Madre no hay más que una, y el cariño, la dulzura y la paciencia de la nuestra no se compara a nada ni nadie. Porque las madres están cargadas de cosas buenas: lo saben todo y pueden con todo, les da tiempo a trabajar y a cuidar su hogar, nos miman y a la vez nos educan, saben reírse de la vida aunque estén llorando de dolor por dentro, sus consejos perduran por siempre (siempre aciertan) y sobre todo: no hay antídoto más potente contra todos los males, que el amor de una madre.
Desde que nacemos no existe vínculo mayor que el que tenemos con la mujer que nos ha llevado 9 meses en sus entrañas.

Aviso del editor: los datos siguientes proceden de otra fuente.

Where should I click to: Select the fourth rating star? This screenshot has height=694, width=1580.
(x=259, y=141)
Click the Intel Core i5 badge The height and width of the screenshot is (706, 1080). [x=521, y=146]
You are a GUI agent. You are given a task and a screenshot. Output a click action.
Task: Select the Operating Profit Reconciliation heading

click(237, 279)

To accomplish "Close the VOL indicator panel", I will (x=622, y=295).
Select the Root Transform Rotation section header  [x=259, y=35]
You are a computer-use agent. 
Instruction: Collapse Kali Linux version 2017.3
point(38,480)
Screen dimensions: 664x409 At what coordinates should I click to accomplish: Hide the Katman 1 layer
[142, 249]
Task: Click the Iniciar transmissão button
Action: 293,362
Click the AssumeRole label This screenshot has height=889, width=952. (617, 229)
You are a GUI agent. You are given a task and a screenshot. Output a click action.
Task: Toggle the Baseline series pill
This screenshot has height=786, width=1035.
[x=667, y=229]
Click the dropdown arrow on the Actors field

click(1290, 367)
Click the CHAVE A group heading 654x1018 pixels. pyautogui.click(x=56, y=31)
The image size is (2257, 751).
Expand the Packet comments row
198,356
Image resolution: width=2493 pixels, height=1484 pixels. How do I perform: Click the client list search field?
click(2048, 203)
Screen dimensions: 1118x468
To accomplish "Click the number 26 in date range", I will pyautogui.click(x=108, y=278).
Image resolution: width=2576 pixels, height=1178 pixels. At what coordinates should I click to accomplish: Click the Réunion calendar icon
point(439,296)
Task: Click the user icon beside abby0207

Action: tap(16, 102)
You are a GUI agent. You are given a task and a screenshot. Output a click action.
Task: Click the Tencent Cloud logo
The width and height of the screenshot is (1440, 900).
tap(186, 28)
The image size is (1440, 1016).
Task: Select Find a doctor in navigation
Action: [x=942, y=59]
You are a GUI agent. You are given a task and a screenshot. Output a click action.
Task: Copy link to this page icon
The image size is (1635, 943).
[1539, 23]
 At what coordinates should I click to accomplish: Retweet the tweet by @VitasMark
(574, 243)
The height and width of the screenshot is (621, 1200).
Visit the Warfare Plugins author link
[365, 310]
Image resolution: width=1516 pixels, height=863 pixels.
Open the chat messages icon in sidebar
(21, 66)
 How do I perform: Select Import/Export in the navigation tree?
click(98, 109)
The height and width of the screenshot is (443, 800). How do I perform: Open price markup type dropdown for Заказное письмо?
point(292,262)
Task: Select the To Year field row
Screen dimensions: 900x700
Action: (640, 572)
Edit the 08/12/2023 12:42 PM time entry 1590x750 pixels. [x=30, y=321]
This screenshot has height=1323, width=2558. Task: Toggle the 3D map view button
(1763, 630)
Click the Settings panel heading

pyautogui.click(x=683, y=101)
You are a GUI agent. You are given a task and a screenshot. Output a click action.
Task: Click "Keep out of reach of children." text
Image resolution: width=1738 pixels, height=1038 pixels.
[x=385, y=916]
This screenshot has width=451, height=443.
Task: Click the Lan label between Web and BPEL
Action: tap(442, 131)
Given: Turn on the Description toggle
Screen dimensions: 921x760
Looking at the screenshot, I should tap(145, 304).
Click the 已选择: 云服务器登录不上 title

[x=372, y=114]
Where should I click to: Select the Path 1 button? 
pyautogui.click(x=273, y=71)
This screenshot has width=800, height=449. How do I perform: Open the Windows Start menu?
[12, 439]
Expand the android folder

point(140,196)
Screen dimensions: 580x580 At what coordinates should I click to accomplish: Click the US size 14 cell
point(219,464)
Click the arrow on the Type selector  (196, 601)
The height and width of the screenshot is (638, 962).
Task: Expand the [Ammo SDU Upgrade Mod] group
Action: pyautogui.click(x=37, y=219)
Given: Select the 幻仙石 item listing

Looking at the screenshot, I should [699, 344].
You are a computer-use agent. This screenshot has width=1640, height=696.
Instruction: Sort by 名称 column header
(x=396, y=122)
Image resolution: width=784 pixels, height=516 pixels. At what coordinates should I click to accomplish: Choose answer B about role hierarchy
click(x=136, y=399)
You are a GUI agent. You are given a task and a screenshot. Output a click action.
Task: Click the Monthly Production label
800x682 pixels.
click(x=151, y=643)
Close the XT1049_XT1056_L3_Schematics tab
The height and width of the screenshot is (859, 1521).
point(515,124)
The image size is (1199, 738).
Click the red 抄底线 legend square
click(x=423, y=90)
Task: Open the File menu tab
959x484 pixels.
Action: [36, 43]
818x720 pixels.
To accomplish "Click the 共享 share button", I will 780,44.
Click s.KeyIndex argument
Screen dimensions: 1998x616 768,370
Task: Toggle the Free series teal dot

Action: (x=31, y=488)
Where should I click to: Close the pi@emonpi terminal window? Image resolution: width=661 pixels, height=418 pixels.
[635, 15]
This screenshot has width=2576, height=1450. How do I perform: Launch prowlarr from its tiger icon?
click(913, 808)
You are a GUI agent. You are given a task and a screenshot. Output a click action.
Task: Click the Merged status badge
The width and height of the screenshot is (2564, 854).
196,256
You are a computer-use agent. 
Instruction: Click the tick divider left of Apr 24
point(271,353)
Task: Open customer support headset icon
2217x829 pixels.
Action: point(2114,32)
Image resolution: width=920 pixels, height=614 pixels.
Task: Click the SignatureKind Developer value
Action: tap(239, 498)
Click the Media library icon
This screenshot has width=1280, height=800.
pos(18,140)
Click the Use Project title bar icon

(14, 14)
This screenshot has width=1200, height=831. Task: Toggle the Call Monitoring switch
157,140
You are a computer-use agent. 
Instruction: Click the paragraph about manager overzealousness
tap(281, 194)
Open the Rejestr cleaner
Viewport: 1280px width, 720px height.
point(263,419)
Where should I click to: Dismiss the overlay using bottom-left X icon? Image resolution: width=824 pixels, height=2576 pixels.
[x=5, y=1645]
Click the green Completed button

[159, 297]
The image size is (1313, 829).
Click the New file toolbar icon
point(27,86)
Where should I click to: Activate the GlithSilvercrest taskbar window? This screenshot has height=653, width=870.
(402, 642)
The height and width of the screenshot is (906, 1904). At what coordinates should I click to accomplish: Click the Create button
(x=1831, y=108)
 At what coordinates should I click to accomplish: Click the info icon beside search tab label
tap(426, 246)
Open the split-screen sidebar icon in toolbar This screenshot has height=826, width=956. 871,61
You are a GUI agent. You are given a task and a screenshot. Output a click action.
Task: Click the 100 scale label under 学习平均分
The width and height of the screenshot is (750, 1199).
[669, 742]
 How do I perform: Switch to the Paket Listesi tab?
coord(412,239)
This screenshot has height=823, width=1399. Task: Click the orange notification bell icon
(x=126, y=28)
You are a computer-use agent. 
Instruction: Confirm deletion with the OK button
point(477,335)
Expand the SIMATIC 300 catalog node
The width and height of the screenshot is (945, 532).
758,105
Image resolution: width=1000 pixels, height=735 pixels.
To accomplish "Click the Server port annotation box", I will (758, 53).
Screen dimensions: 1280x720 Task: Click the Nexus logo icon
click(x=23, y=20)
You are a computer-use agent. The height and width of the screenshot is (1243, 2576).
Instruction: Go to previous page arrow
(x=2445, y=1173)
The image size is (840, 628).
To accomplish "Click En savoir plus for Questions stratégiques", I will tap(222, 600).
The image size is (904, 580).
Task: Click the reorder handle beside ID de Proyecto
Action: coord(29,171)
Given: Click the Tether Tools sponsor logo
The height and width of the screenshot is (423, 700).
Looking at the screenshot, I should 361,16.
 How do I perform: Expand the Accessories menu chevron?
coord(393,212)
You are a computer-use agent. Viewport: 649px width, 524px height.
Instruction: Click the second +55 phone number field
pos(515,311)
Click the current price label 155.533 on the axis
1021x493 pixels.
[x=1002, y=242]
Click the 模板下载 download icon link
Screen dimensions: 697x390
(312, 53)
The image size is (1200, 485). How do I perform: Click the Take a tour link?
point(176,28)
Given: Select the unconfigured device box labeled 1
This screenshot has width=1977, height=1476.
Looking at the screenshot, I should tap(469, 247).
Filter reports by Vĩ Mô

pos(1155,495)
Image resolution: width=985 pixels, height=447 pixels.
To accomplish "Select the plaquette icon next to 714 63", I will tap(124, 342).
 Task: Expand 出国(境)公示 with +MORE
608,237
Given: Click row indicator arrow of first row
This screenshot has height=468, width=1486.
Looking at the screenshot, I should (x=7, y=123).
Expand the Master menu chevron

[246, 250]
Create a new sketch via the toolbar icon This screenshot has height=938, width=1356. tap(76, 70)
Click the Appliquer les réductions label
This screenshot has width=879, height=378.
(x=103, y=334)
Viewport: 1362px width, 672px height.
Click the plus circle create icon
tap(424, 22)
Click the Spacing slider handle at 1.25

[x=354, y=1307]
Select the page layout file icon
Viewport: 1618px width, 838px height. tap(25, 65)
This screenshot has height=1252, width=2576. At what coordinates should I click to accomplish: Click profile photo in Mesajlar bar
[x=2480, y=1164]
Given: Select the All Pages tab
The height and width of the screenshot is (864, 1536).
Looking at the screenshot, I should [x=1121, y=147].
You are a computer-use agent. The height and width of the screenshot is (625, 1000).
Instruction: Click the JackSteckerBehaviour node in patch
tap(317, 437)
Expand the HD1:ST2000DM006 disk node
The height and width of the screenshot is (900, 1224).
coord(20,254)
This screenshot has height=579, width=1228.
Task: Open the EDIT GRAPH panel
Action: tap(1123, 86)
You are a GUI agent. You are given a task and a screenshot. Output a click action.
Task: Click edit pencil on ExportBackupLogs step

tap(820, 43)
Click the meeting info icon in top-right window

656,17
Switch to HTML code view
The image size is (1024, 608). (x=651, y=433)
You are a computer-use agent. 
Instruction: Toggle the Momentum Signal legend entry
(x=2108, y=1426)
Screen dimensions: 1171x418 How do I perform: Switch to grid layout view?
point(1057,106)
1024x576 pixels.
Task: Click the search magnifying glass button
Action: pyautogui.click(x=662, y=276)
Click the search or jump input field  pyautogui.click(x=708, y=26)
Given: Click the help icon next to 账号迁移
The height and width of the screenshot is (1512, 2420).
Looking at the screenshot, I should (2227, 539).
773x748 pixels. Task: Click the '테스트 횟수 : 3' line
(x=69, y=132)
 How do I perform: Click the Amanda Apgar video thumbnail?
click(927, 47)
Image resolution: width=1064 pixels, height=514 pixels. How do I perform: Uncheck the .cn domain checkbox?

Conocemos sus latidos, su voz, sus caricias, quizá por eso, estar junto a ella nos tranquiliza. ¡Y es que nadie más que nosotros tuvo la fortuna de poder escuchar su corazón desde dentro!, y qué a gusto debíamos de sentirnos allí dentro, mmm…, ¿verdad?
A medida que cumplimos años, pasamos por muchas etapas; unas veces dependemos de nuestra madre para casi todo, otras nos rebelamos y queremos ser independientes, otras la menospreciamos y le damos malas contestaciones, otras le pedimos ayuda y consejo… pero hay algo que nunca cambia: ella es firme y constante en su amor hacia nosotros. Nada hace que una madre deje de querer a sus hijos, es como una fuerza sobrenatural. Otras veces la extrañamos tanto que el dolor nos deja desvalidos, ¡cuánto daríamos muchos por volver a abrazarla aunque fuera un instante!
Pero hasta que no nos convertimos en madres no sabemos, ni siquiera podemos remotamente imaginarnos lo que ella ha sentido por nosotros todo este tiempo y es quizás en ese momento, cuando valoramos verdaderamente todo lo que ella ha hecho por nosotros, con amor, entrega y generosidad, sin esperar nada a cambio y por el simple hecho de que nos dio la vida y estaría dispuesta a dar la suya una y otra vez por nosotros.
Todas las madres son especiales, pero para cada uno la suya es única. Tenemos la obligación moral de cuidar y amar a la nuestra porque cuando la veamos hacerse mayor, y lo que es peor, cuando no esté con nosotros, nadie en el mundo podrá llenar ese hueco y nadie nos querrá jamás como lo hizo ella.
Las abuelas somos triplemente bendecidas, pues tenemos la suerte de haber tenido una madre maravillosa que ha servido de ejemplo y cariño, unos hijos a los que cuidar, enseñar y proteger y unos nietos a los que amar sin medida.
Así que hoy, en recuerdo a las madres que ya no están, a las que siguen luchando cada día por su familia y a las que lo serán algún día ¡Muchas felicidades! Porque, efectivamente, madre no hay más que una… (y como la mía, ¡ninguna!)